Where to Eat: Diesel & Duke

This spot is new to the area, but the owner is well-versed in the food department. Its second location (the first located in New Brunswick, New Jersey), Diesel & Duke is American food done right. The menu includes your everyday classic burger, but it also offers up quirkier options like the sriracha, peanut butter, and bacon burger and poutine fries, both of which are definitely worth the gamble. Go weird or go home. 

Where to Eat: TS Ma

It's Chinese food, but healthy—basically, that's the overall ethos of TS Ma (they even have gluten-free options). They take favorites like General Tso's chicken and honey walnut shrimp and somehow turn around a lighter, tastier version. You’re in for a treat no matter what you order, but we’re partial to the crispy beef Szechuan style, soup dumplings, and Singapore mei fun. 

Where to Eat: Raymond’s

You know Luke’s café from Gilmore Girls? That’s basically Raymond’s summed up—aesthetically, at least. The best (and most popular) meal probably being brunch, the diner-like restaurant is a staple in the heart of town. Choose the french toast and hot chocolate with homemade marshmallows (don’t ever forget the marshmallows) or the NYC-friendly avocado toast and poached eggs.

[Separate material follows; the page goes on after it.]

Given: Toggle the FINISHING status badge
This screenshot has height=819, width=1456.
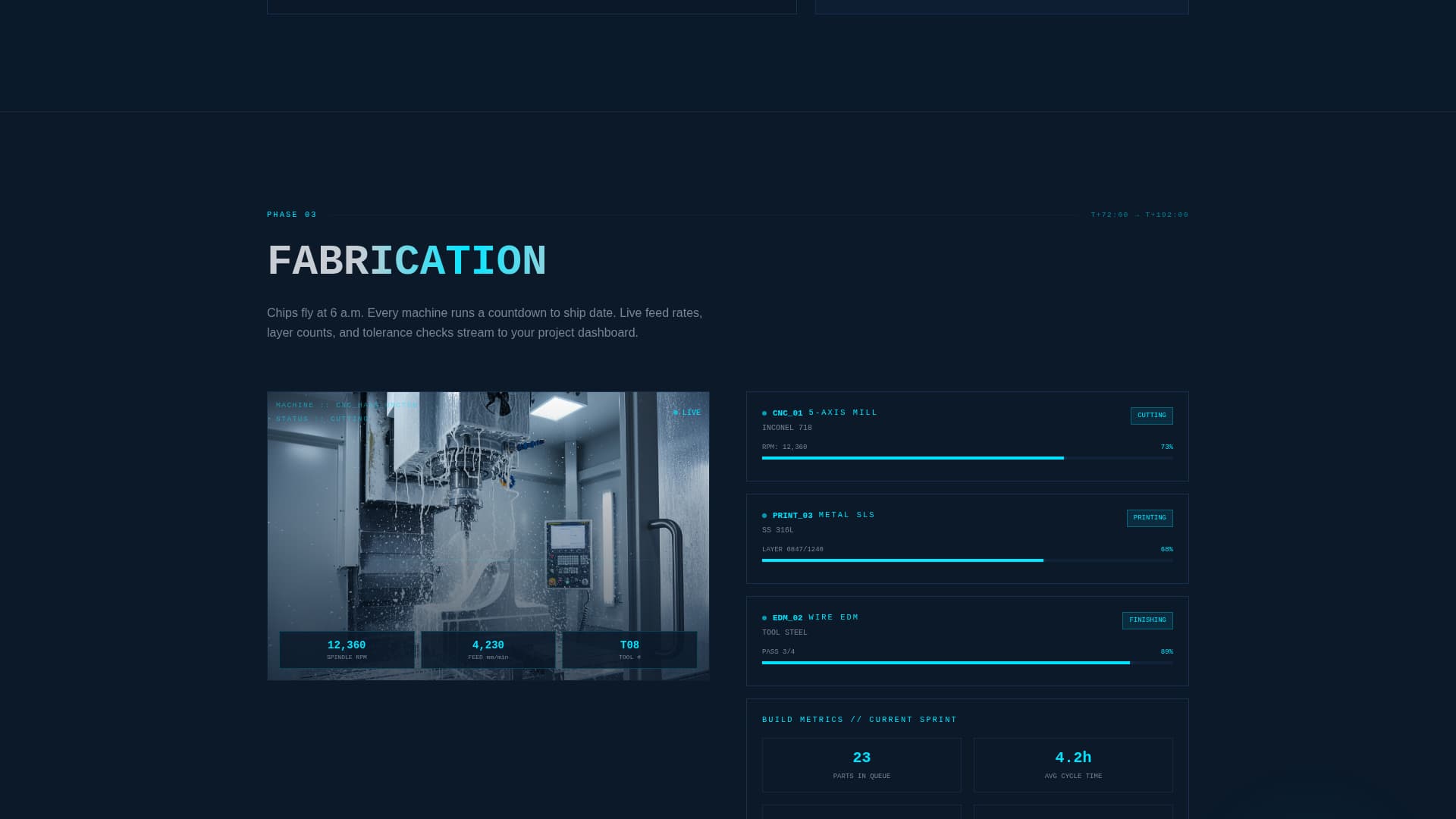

Where to Eat: Cuban Pete’s

Ask anyone in the surrounding towns, and they’ll tell you that they all flock to Montclair for Cuban Pete’s. The authentic food combined with the bustling, energetic atmosphere makes it the perfect spot to go for a date, a family meal, or a night out with friends. If you’re stuck searching for it on the always-busy Bloomfield Avenue, just look for the vintage turquoise truck parked outside. That, and the groups of people waiting for a table. 

Where to Eat: Mesob

A great option for vegans or for those just looking to expand their culinary palette, Mesob is another place where outsiders flock to. It’s a great intro to traditional Ethiopian food if you’ve never tried it before. Just be warned that it's eaten with your hands family-style and the dishes don’t shy away from spice. 

Where to Drink: Upstairs

Blink and you might miss the entrance to this bar. Once discovered (hint: it sits atop a Japanese restaurant), a lit glass staircase will guide you to where you need to be. Pull up a chair to the glass bar and enjoy a drink or two from their selection of retro and crafted cocktails.

Where to Drink: Egan & Sons

An authentic Irish pub with a rustic, cozy interior to match, it can get a little rowdy during the night, which might be your style. Otherwise, it’s also a perfect spot to lounge during the day and watch the game.

Where to Drink: Pig & Prince

The food here is divine (it’s also farm-to-table), but we recommend stopping by for a drink before starting or after ending your evening. The beer selection is decent and their specialty drinks are worth taking a chance on. It’s also a former railway station so don’t be surprised if you spend most of the night gawking over the high ceilings and cozy aesthetic.